Assignment
Among the records below, find the lines with the word "computer" and copy them.

Start of Material supplied

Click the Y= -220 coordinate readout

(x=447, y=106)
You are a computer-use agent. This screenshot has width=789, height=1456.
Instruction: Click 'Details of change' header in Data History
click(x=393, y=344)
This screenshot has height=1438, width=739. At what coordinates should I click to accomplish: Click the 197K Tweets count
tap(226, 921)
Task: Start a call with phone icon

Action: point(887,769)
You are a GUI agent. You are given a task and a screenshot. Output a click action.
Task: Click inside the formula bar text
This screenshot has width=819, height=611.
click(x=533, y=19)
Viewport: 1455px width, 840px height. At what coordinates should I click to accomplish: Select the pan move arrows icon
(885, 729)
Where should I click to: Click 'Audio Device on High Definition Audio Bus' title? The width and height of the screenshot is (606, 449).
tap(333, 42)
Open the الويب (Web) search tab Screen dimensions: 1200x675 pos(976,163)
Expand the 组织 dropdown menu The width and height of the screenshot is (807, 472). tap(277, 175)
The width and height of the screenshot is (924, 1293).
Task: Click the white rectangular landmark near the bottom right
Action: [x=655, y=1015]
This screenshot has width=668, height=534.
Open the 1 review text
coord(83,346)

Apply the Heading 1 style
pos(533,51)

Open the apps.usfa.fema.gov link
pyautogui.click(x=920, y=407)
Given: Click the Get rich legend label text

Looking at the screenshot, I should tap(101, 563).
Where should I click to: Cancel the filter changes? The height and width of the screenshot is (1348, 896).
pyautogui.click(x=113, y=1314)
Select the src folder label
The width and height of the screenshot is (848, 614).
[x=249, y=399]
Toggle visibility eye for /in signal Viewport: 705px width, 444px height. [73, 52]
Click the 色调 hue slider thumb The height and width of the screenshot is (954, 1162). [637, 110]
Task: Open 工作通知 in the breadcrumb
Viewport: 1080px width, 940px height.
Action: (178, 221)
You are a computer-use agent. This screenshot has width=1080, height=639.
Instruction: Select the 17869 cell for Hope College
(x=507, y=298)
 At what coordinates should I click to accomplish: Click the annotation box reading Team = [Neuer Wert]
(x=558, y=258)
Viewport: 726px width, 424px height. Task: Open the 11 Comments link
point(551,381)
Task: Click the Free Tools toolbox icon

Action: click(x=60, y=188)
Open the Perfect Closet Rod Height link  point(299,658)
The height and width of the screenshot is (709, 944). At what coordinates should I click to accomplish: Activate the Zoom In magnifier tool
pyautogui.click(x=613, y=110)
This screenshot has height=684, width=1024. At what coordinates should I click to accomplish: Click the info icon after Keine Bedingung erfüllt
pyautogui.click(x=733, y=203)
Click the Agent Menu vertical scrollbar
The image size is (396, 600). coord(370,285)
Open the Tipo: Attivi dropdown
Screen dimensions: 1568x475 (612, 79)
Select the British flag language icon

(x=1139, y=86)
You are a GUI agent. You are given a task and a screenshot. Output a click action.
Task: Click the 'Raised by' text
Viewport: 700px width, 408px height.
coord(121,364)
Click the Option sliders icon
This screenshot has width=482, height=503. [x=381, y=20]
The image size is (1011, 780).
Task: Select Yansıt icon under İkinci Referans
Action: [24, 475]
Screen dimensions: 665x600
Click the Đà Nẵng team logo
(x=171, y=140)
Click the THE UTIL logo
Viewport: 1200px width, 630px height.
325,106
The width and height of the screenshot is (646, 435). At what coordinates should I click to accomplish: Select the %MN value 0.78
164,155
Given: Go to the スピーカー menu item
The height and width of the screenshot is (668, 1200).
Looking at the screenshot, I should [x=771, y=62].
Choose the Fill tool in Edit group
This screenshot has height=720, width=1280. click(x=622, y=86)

End of Material supplied

Solution for this exercise
You are a computer-use agent. This screenshot has width=789, height=1456.
You are a computer-use agent. This screenshot has width=1080, height=639.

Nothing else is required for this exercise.